> **Provided data**
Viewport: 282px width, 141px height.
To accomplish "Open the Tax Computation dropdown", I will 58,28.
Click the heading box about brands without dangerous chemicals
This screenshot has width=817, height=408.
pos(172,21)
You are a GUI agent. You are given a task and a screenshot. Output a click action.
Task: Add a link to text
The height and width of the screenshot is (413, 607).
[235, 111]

--

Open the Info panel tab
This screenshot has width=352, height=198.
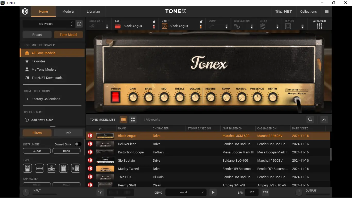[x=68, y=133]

> **What to do**
Output each line of the listing in which the string "Open" is found.

> **Problem solution**
To accomplish "Open the Tax Computation dropdown", I will 58,28.
Open the Info panel tab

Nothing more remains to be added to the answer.